Every week, either late Saturday night or at early light Sunday morning, I go through the ritual of filling my pillbox with my medications. My pillbox has 28 compartments. Each gets filled with a varying number of medications in the form of pills or capsules. On average, I take a combination of about 32 pills and capsules each day. However, the 32 pills and capsules don’t account for all the medications I take daily because I have others that come in different forms i.e. liquids, inhalers, and – on the odd occasion when my gastrointestinal system protests against ingesting certain types of oral pharmaceuticals – suppositories. Early on in my illness, I was even prescribed a topical anesthetic for pain that came in patch-form, but it did little to reach the source of the pain deep in my pelvis.
The largest part of the pills and capsules that fill each pillbox compartment are medications I take to manage my pain. They aren’t all opioids/narcotics, but the majority of what’s in the compartments usually is. Unfortunately, not all these medications always do what they are prescribed to do. Therefore, over the last four years there have been many changes made to my medications. Changes in doses are usually an increase in strengths – as petite as I am I seem to need large doses to manage my pain –, but I’ve learned that dose increases doesn’t have to mean an increase in quantity. Some medications have also been swapped for others of equal strength when they have caused unexpected side effects or delivered no benefit at all after weeks and in some cases, months of hoping for some relief with them; and occasionally new medications get added to the mix in an effort to boost the benefits of what works.
Sometimes, the number of pills and capsules I take might fluctuate from day-to-day. That fluctuation depends on whether my doctor(s) writes prescriptions for medications with a minimum and maximum dose. Because my pain medications are largely opioids/narcotics, I try – not always successfully – to take the lower end of a prescribed dose when possible to manage my pain. My Pain Specialist prescribes my primary pain medication in two forms. The first is a long-acting opioid/narcotic prescribed to be taken multiple times each day that is intended to manage my pain for a scheduled period. The second is a breakthrough or ‘rescue’ dose of that same opioid/narcotic that I take in between the long-acting doses; especially in times when my pain levels are high, which is most of the time. I try to take that breakthrough medication on the lower end of the prescribed dose(s), when I’m having a good day, which is rare; or if I’m lucky enough to sleep through the night the overnight breakthrough dose gets skipped.
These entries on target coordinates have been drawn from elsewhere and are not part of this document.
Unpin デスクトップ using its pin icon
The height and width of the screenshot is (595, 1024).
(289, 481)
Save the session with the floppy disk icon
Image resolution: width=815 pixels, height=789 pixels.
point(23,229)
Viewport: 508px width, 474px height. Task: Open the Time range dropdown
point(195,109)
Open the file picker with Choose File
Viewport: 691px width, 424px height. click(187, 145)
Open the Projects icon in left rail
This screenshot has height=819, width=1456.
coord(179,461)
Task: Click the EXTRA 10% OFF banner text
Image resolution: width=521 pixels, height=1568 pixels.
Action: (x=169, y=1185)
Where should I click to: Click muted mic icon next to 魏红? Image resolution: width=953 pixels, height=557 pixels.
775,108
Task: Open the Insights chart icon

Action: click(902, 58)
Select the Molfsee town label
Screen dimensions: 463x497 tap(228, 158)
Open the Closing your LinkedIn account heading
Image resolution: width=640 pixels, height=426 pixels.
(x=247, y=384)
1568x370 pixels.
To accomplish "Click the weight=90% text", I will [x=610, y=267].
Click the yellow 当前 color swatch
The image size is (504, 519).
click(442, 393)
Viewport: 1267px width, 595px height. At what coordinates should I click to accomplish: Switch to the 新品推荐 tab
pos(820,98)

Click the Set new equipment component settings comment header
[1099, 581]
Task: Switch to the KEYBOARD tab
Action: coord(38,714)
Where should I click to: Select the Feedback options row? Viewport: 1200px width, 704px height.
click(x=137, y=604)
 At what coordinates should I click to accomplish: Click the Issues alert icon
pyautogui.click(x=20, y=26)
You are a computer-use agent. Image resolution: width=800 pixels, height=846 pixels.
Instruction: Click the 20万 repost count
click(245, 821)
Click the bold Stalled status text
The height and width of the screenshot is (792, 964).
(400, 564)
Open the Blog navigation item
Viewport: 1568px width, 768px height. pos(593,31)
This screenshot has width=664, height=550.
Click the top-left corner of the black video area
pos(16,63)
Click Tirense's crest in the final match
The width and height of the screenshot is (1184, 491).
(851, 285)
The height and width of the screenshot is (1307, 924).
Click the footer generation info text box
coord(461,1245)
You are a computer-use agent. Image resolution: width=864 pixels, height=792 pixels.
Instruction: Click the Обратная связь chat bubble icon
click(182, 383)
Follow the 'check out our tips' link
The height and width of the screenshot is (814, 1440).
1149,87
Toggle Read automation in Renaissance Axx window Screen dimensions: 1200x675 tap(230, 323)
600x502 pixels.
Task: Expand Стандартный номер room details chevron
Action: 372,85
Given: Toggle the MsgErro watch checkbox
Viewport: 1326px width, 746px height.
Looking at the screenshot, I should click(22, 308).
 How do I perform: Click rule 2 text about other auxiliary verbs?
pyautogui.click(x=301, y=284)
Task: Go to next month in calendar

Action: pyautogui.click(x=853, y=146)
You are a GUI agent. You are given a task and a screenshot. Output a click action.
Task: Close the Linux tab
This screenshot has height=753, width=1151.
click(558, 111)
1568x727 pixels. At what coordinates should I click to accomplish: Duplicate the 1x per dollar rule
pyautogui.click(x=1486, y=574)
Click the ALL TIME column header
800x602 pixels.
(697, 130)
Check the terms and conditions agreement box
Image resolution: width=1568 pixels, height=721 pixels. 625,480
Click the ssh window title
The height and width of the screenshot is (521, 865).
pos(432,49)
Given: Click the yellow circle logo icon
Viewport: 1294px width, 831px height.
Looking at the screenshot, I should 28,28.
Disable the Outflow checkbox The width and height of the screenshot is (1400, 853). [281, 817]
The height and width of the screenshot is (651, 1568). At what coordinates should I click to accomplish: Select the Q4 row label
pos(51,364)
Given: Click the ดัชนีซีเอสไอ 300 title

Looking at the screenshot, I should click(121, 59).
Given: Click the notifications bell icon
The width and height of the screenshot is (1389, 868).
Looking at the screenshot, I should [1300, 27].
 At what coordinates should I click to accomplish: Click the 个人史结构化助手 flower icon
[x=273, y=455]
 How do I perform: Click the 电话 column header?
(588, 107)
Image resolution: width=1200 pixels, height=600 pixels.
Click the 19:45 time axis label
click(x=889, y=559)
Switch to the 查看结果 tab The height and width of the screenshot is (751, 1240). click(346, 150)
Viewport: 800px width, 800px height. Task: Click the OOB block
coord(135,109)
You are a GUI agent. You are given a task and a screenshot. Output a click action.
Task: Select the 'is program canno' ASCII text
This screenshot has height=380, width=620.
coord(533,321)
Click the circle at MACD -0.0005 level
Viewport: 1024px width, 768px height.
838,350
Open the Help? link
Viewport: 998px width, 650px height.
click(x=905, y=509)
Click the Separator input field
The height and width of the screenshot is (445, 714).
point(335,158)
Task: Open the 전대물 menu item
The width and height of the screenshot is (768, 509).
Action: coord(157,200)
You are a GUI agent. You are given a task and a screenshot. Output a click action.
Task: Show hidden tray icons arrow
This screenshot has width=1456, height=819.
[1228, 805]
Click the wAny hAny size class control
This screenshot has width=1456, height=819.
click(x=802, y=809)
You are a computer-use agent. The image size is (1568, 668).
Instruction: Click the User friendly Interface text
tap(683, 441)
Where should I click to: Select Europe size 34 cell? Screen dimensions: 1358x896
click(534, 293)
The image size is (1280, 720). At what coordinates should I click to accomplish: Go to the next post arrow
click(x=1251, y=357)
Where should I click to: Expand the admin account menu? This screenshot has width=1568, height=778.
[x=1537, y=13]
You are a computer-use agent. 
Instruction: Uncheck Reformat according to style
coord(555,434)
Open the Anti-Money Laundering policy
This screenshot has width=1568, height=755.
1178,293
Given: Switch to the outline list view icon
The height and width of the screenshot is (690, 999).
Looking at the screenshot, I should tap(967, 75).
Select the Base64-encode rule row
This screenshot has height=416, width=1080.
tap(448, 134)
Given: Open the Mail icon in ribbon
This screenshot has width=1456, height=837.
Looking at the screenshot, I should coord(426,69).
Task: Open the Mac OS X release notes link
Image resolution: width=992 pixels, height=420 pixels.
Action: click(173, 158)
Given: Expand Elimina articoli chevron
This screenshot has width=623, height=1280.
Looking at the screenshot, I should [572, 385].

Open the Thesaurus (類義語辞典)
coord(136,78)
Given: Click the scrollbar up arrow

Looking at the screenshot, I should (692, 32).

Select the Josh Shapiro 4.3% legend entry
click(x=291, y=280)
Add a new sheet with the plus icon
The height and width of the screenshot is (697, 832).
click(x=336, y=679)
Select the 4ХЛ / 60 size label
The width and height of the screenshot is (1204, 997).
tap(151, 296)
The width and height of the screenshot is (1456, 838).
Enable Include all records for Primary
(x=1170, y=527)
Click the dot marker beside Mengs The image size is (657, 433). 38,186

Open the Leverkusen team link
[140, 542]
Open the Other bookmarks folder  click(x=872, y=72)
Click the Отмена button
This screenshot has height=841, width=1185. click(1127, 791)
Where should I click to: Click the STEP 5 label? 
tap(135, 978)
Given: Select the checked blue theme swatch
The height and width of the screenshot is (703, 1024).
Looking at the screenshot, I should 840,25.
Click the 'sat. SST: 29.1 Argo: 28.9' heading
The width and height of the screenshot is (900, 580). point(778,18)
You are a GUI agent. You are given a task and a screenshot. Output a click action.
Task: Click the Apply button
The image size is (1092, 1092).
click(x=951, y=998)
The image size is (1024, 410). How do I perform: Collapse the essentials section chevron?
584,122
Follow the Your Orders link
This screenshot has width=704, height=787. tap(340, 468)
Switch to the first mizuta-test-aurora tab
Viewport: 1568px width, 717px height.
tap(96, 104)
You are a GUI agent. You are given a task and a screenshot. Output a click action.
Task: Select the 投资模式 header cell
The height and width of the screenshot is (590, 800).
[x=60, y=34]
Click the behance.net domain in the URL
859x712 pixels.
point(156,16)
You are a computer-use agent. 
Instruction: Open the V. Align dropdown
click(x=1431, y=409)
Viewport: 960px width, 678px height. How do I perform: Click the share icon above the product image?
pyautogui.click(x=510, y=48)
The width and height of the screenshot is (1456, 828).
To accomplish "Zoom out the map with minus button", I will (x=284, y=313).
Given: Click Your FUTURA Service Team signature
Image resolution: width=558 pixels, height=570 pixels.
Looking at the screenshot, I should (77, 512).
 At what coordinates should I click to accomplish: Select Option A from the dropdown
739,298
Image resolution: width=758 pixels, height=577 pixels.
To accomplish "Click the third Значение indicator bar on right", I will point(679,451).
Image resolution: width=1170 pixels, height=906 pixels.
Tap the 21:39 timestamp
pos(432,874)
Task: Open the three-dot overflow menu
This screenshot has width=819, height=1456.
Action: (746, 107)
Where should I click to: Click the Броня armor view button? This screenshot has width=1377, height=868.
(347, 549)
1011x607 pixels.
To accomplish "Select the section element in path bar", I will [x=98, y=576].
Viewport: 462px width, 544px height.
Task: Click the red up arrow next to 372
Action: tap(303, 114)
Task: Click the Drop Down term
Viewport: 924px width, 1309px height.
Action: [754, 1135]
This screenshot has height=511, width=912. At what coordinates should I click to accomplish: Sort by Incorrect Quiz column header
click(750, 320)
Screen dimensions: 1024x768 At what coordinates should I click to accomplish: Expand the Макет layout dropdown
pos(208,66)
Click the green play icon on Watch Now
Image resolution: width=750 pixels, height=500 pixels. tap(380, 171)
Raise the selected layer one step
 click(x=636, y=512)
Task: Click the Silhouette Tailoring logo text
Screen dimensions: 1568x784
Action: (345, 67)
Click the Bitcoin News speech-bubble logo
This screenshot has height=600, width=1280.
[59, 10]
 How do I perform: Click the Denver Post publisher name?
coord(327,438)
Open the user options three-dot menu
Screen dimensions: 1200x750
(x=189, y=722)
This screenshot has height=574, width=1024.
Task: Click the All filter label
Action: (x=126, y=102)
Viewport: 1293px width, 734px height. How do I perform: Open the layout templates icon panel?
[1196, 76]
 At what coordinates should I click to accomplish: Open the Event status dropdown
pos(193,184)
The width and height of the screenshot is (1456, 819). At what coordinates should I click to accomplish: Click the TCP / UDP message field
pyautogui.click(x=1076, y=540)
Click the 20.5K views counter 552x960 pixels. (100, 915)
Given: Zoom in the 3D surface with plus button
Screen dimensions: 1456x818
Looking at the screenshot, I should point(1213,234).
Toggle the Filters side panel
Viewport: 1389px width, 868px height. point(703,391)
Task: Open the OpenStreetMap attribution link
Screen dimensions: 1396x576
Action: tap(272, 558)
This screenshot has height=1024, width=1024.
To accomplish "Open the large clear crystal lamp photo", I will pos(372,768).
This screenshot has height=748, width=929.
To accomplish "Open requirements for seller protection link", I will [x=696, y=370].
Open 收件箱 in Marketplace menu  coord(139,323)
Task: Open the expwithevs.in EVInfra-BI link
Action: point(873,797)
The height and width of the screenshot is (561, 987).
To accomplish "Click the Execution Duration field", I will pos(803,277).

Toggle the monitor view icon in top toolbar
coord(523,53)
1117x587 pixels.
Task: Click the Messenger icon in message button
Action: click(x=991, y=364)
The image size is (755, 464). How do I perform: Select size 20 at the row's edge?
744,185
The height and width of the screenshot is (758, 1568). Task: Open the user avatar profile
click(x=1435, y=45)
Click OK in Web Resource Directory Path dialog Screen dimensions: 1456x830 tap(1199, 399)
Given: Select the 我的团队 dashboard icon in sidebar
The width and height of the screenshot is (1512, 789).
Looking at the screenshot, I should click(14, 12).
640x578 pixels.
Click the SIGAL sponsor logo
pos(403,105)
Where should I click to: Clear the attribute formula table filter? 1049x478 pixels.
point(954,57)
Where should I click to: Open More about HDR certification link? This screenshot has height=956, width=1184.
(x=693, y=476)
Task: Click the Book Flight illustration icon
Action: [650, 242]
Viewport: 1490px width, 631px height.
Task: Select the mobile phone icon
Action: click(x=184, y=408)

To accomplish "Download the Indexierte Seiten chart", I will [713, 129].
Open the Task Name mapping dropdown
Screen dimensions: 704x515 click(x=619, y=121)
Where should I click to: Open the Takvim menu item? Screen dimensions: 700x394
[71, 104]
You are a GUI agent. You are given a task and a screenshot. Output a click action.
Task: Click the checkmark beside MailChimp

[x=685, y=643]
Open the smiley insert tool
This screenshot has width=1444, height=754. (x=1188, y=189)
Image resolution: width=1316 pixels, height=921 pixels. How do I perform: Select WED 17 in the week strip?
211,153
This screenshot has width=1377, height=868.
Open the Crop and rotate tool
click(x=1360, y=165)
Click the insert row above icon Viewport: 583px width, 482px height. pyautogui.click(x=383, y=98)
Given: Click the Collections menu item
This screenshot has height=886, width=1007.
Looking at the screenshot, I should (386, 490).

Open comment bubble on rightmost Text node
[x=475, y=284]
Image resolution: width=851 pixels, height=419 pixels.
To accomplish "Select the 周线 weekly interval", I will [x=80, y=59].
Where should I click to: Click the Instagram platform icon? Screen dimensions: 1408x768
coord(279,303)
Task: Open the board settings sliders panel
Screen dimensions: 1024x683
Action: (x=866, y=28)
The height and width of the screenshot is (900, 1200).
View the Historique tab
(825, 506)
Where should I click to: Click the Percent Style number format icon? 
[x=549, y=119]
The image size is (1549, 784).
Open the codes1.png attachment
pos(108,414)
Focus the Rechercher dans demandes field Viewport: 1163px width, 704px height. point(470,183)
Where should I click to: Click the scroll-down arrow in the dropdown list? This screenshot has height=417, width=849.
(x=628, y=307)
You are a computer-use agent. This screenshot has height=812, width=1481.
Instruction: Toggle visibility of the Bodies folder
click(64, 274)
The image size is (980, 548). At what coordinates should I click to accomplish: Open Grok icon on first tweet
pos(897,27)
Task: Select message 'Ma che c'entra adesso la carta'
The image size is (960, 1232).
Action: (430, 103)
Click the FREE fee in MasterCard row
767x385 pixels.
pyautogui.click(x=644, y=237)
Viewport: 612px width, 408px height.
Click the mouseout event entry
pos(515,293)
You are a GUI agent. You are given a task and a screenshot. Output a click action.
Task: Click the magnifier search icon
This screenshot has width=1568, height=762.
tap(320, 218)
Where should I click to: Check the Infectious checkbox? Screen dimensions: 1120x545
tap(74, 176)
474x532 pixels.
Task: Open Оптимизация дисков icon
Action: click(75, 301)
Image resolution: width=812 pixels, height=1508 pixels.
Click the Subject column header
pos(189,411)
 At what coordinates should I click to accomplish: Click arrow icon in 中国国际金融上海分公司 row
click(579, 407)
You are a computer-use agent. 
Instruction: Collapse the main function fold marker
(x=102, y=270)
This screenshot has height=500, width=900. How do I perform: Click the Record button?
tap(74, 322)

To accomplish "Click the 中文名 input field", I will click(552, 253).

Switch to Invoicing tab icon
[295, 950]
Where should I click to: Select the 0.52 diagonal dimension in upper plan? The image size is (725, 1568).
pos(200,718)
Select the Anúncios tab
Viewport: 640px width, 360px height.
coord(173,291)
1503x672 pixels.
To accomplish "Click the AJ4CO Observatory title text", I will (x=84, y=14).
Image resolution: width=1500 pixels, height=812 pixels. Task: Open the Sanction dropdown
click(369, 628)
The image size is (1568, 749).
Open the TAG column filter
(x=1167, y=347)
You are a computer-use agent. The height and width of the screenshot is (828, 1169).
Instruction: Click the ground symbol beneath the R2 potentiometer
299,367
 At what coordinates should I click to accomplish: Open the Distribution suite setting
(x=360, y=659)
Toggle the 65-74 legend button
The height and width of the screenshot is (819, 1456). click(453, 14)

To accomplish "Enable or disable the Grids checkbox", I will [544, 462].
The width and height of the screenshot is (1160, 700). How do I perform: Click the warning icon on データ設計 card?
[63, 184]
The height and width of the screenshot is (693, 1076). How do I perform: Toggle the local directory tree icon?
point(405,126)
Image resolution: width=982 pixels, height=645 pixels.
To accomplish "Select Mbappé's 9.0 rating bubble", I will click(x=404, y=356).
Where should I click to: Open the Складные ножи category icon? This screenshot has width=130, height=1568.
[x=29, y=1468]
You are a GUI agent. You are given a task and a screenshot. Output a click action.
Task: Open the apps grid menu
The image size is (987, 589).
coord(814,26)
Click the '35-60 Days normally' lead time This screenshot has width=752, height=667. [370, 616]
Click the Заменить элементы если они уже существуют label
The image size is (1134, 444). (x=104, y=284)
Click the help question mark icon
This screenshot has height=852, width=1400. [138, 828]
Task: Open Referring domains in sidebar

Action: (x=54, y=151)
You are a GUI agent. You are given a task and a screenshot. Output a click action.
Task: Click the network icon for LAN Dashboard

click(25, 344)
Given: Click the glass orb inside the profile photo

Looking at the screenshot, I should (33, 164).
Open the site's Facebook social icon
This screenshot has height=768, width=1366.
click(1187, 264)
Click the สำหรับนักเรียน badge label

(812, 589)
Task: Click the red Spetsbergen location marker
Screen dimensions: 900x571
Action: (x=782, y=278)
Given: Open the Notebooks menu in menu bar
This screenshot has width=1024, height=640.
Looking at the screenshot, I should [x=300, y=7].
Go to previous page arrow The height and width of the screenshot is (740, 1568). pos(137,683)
The main point of having a pillbox is to make sure I don’t miss scheduled medication doses because I take so many throughout the day. Unbelievably, I’m not always successful and might miss a dose of something from time to time, whether it’s because I get distracted or I’m fortunate enough to get some restful sleep. Nonetheless, the brightly coloured compartments of the pillbox that I fill with brightly coloured pills and capsules is my constant companion and may remain so as long as I need a reminder to take 32 pills and capsules – give or take a few – each day.
If you don’t have a pillbox, how do you remember to take your daily doses of multiple medications?